Saturday, November 22, 2025

Sharmwar's Pakistani Yeti Grill: Wisconsin Trip, Day Five: The Journey Home (the long way 'round)

Upsettingly, we were VERY on time this morning as far as getting out of the condo and on the road. We left pretty much RIGHT when we needed to...until we realized we had to stop for gas and cheese curds. So we should have left an hour and a half EARLIER. That would have set our day perfectly, but alas. We are poor planners. 

Well.

We made our way to Woodman's, and hunted out our glorious cheeses. And glorious cheese is exactly what we got. 


CHEESE.



A true embarrassment of cheesy riches, what are we supposed to do with all of these choices???? BUY ALL OF THE CHEESE??? Oh. Yeah. Yes. That's the obvious answer. My mistake. 

Oh, America. 

When your husband wants a snacking cheese, you get a block of muenster. We snack in ways that defy god and nature, taunting the laws of common decency and decorum. Those rules are not for us, we cry as we tear off chunks of cheese with our teeth, the crumbs of lesser bits tumbling off onto our shirts. We eat cheese as gods of old, without reservation, fear, or fork. 
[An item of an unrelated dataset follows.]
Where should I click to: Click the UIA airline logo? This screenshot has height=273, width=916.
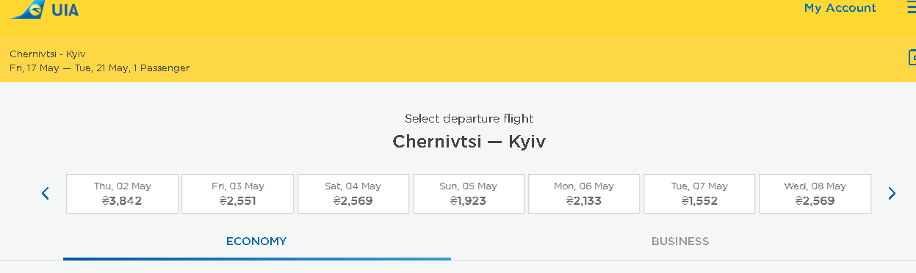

I wanted this to be MY snacking cheese, but I cannot recall if I got it or not. It sounds fucking delightful.

HEY. 

In our defense...

So we normally do a big charcuterie board for NYE. Tradition every year. I never ask for presents for myself, I ask for gift cards so I can go balls out on cheeses every year. Last year we spent an impressive 600 dollars on our NYE charcuterie board, and it was EPIC. 

Being in Wisconsin...the cheese state of the midwest...we had easy access to all of the yummiest cheeses at ridiculous prices. We ended up buying several pounds of cheese and amish butter for 100 bucks, and all of this would normally cost us at least 300. Straight from the source for the win!

On to our bigger aim: 

Milwaukee. Which is Algonquin for "the good land". 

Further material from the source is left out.